"Dear Miss, your dutiful servant,
Miss Touchandgo replied as follows to the first of these letters:
"I am sure you have the best of hearts, and I have no doubt you have acted with the best intentions. My lover, or, I should rather say, my fortune's lover, has indeed forsaken me. I cannot say I did not feel it; indeed, I cried very much; and the altered looks of people who used to be so delighted to see me, really annoyed me so, that I determined to change the scene altogether. I have come into Wales, and am boarding with a farmer and his wife. Their stock of English is very small; but I managed to agree with them, and they have four of the sweetest children I ever saw, to whom I teach all I know, and I manage to pick up some Welsh. I have puzzled out a little song, which I think very pretty; I have translated it into English, and I send it you, with the original air. You shall play it on your flute at eight o'clock every Saturday evening, and I will play and sing it at the same time, and I will fancy that I hear my dear papa accompanying me.
"The people in London said very unkind things of you: they hurt me very much at the time; but now I am out of their way, I do not seem to think their opinion of much consequence. I am sure, when I recollect, at leisure, everything I have seen and heard among them, I cannot make out what they do that is so virtuous, as to set them up for judges of morals. And I am sure they never speak the truth about anything, and there is no sincerity in either their love or their friendship. An old Welsh bard here, who wears a waistcoat embroidered with leeks, and is called the Green Bard of Cadeir Idris, says the Scotch would be the best people in the world, if there was nobody but themselves to give them a character: and so I think would the Londoners. I hate the very thought of them, for I do believe they would have broken my heart, if I had not got out of their way. Now I shall write you another letter very soon, and describe to you the country, and the people, and the children, and how I amuse myself, and everything that I think you will like to hear about: and when I seal this letter, I shall drop a kiss on the cover.

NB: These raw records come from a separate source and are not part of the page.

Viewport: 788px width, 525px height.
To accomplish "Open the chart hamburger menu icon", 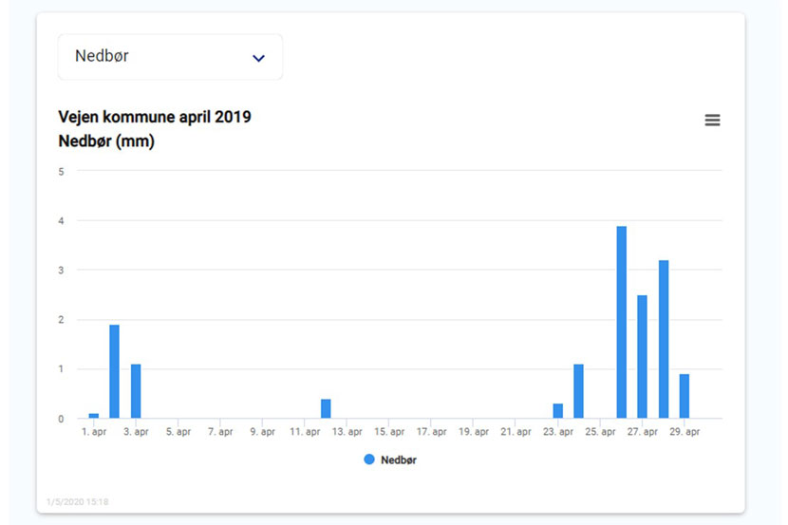I will point(712,120).
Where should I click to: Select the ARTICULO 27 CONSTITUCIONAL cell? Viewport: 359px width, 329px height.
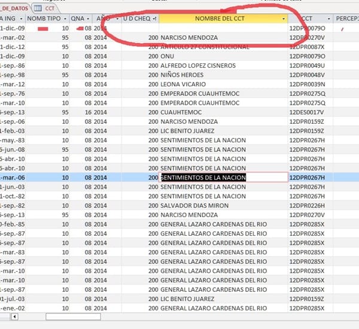click(205, 47)
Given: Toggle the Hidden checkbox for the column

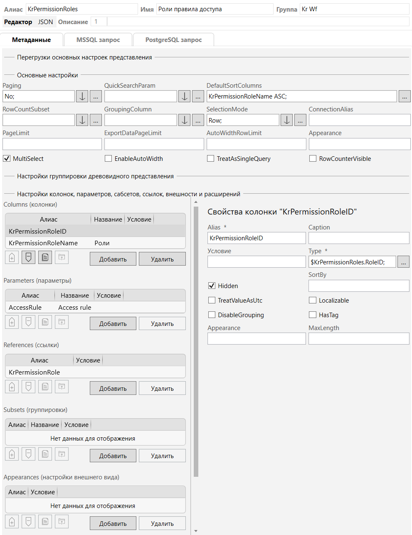Looking at the screenshot, I should 212,286.
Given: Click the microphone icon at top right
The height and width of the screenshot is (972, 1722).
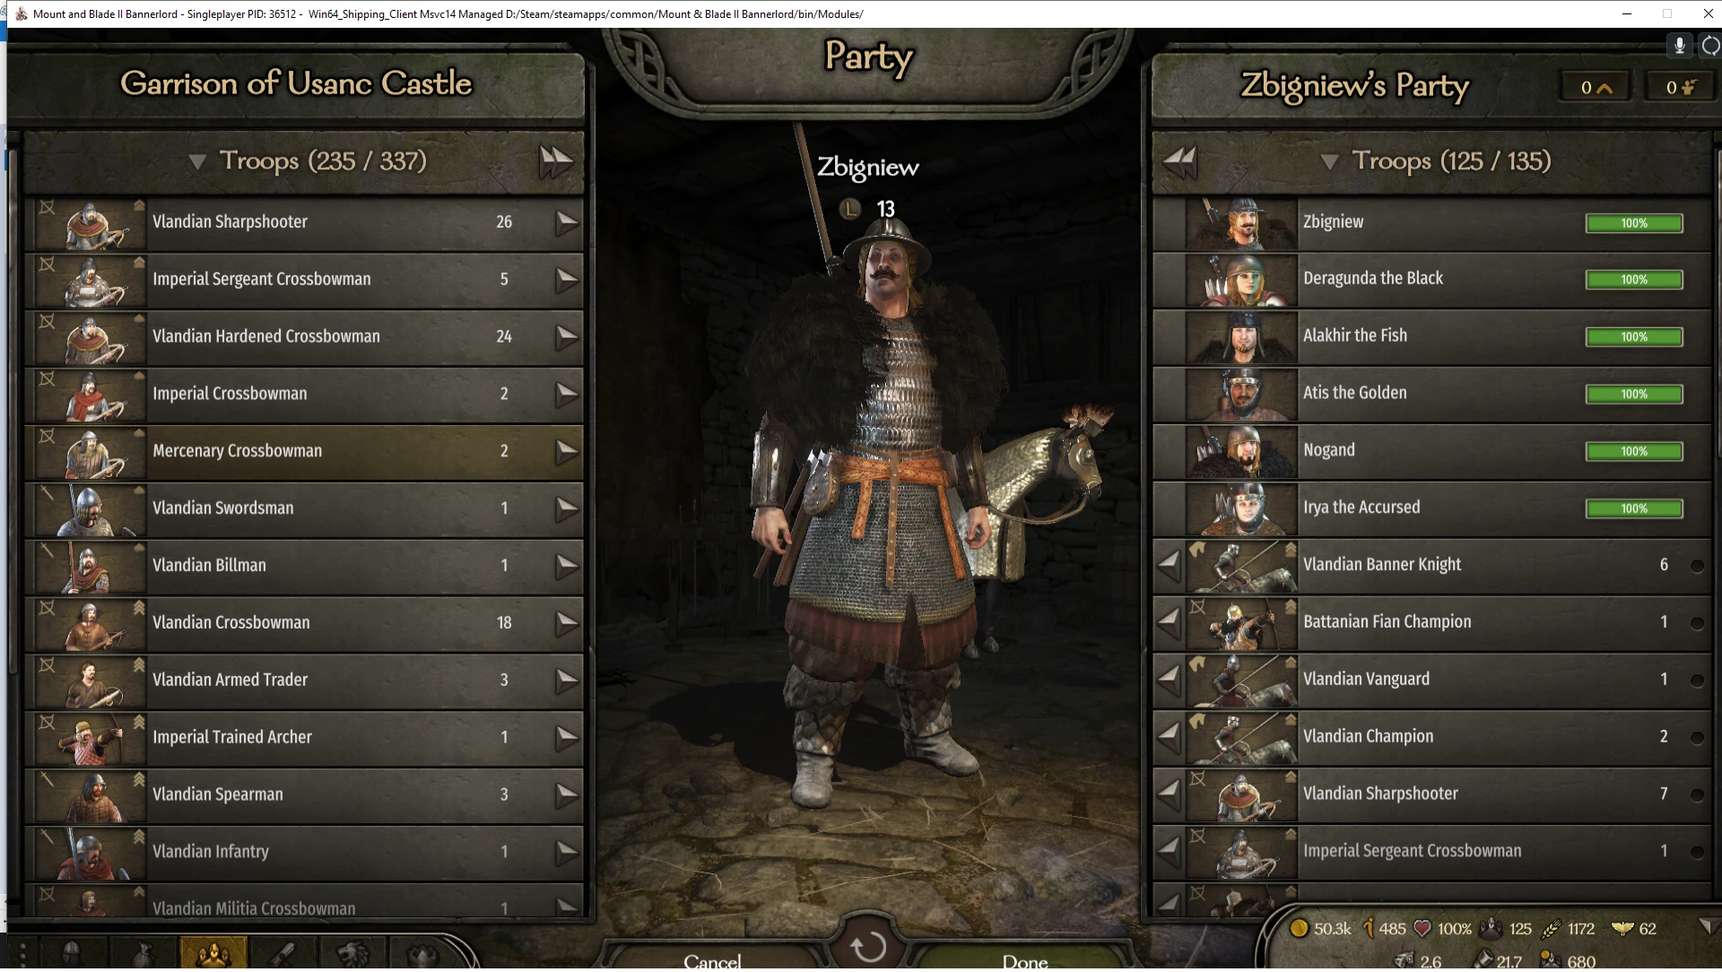Looking at the screenshot, I should [x=1679, y=46].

P.S.--Tell Mr. Robthetill I will write to him in a day or two. This is the little song I spoke of:
"Beyond the sea, beyond the sea, My heart is gone, far, far from me; And ever on its track will flee My thoughts, my dreams, beyond the sea.
"Beyond the sea, beyond the sea, The swallow wanders fast and free; Oh, happy bird! were I like thee, I, too, would fly beyond the sea.
"Beyond the sea, beyond the sea, Are kindly hearts and social glee: But here for me they may not be; My heart is gone beyond the sea."